I’m going to be frank with ya’ll. My life has been one hell of a vapid emotional and mental roller coaster.
I don’t anything against people that go to college but it’s ridiculous when you sit back and analyze the other person’s life. I know everyone has the same method of balancing out their life and what they want for themselves, but when they point a finger at the “supportive” one, take their unhappiness out on the “supportive” one, and make excuses about how to advance in your life, you start to question your sanity.
When I moved to California, I had to learn real quick how to adapt to my new environment. Not only did I just move from Atlanta, GA, a city entrenched in music and battles of mentalities, but I also was not used to being around so many Asians. I was that one Asian student that everyone either bombarded me with questions or literally expected me to adhere to pop-culture stereotypes. And yes, people did try to touch my hair and talk to me because they thought I was unable to articulate “effectively” with the other kids. Ironically, this was how I got along with the African American kids at my school. I’m not sure if it was the fact that it was recognized that I was a minority, more so than the black kids, or if it was simply because they didn’t believe the things the white kids.
So moving to Cali was a big culture shock. I mean I was so used to seeing people walk to the corner store with doo rags, going out and staying late, sharing meals with people, and overall understanding. Now this is excluding some of the older generation individuals where they looked at me like I was an alien or something right Pulp Fiction.

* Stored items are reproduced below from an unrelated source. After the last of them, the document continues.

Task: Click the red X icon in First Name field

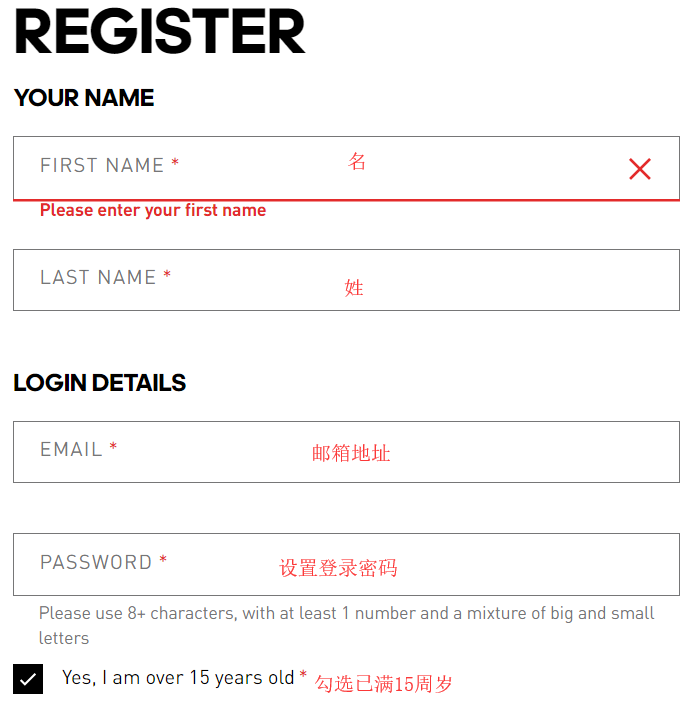Action: tap(640, 169)
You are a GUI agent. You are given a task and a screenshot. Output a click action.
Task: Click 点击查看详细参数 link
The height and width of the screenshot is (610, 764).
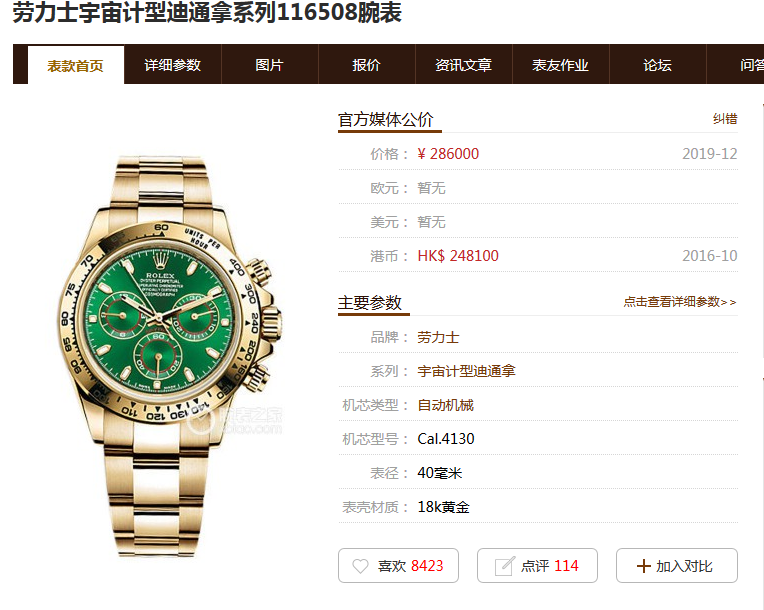pos(680,302)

I’m grateful my parents uprooted me from the South and forced me to survive in California. Even though I left my support circle and people I thought would be with me til the end, I learned real quick just how weak my relationships were. It’s not my old friends were shallow but when you’re worrying about high school and what you want to do with your life, the natural inclination to be selfish seeps in. They went on to focus on themselves.
California forced me to communicate with people actively. My method of just sitting in class until someone wanted to talk to me didn’t slide here. I actually had to get over my shyness and fear of rejection real quick because I was not about to go through life without having that safety net. It’s only natural. We’re social creatures and, in my opinion, the people that choose to be hermits honestly don’t the desire to be social. It doesn’t matter if they know how important to have connections, some inner demons take a hold of people and these hermits prefer to let their fears and insecurities take over. They avoid taking calculated risks.
In regards to the situation that essentially consumed me and made me doubt myself. I doubted myself so much I questioned my choices at the time; going to college, wanting to blog, trying to expand my modeling career. All of these choices I cultivated, nurtured, and valued suddenly became veiled in fog. I became jaded and starting question how I was the problem when in reality “my partner” was the problem.
Instead of being supportive and non-judgmental, he “joked” with snide comments. He’s play the guilt card making me feel like I wasn’t a good woman to him. It was draining. Writing on BiteMeIDareYou is liberating. Not because I’m able to write down my thoughts but for the fact that when I write, I’m very black and white. My style is using a stream of consciousness to help my readers walk with me through my experiences. Truth be told, I wouldn’t want anyone to go through what I went through.
But now that I have a toxic element out of my life, I can finally focus on what makes me happy. It’s amazing though, how one person can take away/cloud your sense of self. It’s a learning lesson and even though I love the person, because I know how “good” person he can be,
I think there comes a point when you are staring at a wall and are forced to ask yourself blunt questions about yourself that require blunt answers.